The 1 exchangee to visit Puerto Rico as a regular part of his program came from El Salvador. Puerto Rico did, however, have a special exchange with the mainland under the IFYE program in 1952-53, in which 15 delegates from the United States and 15 exchangees from Puerto Rico were exchanged.

(The following statement was subsequently supplied for the record :)


Washington, D.C.




The National 4-H Club Foundation was incorporated under the laws of Delaware by the Cooperative Extension Service in 1948 as a private, nonprofit, educational corporation to supplement and enhance the Extension Service educational program which is primarily supported through tax funds. Through the foundation, more than $5 million secured from private sources has been prudently invested in 4-H's basic educational programs of research, citizenship education, leadership development training, international understanding and good will, and the physical facilities of the National 4-H Center.
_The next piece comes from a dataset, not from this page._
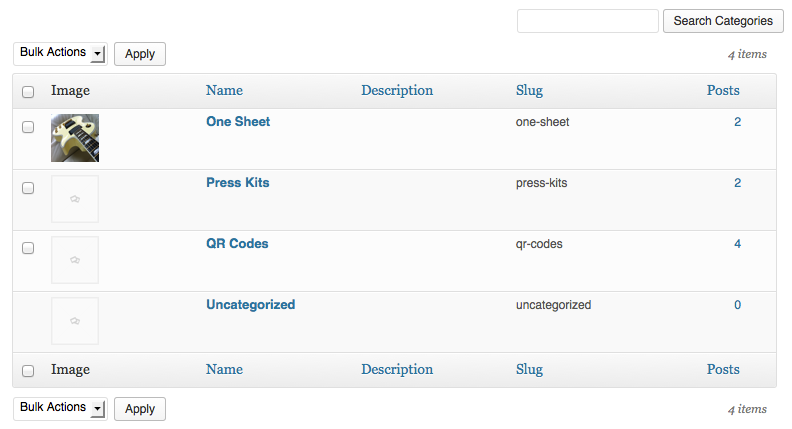Screen dimensions: 792x429
Task: Focus the category search text field
Action: (588, 21)
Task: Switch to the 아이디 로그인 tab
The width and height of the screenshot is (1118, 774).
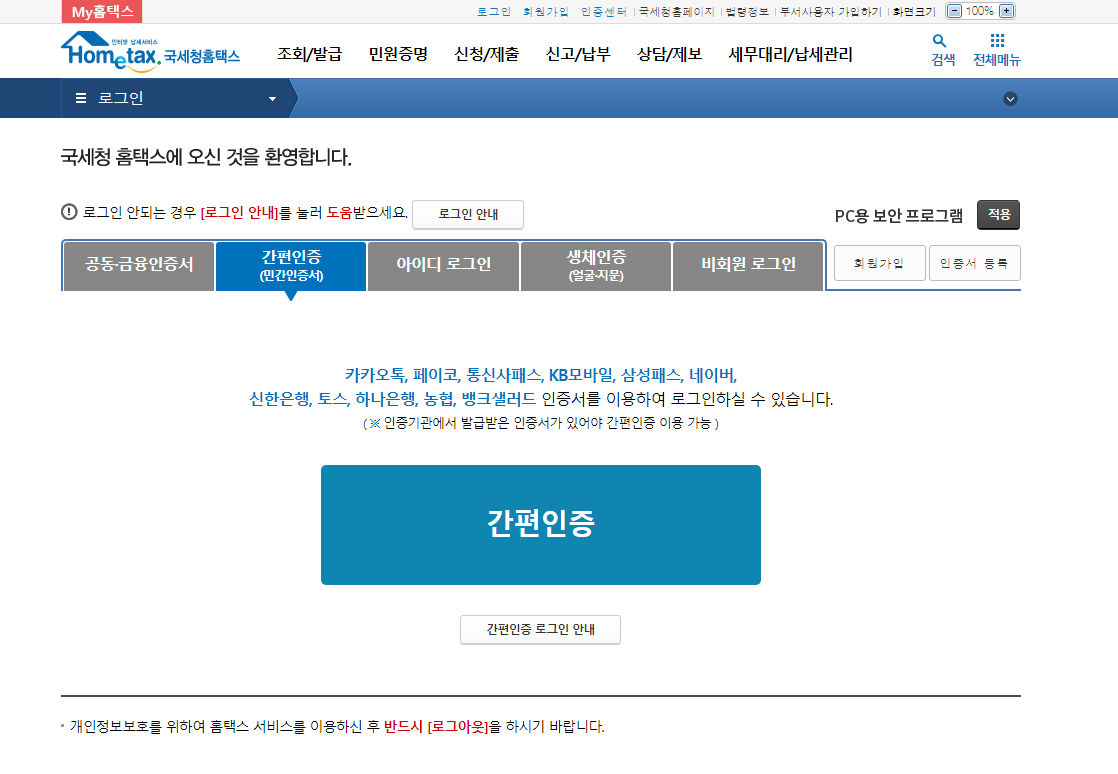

Functionally, the foundation :

Established and currently operates the National +H Center in Washington, D.C.

Created the National 4-H Sponsors Council to provide leadership for obtaining the private finances needed for the foundation's multiple pro grams.

Assumes the educational servicing responsibility for the dynamic International Farm Youth Exchange (IFYE) which has made significant contributions to international understanding and good will.

Seeks the most effective ways and means of integrating the parallel use of public and private funds.

Complements the work of the Extension Service by offering unique and exploratory steps normally out of range of basic projects eligible for support by public funds.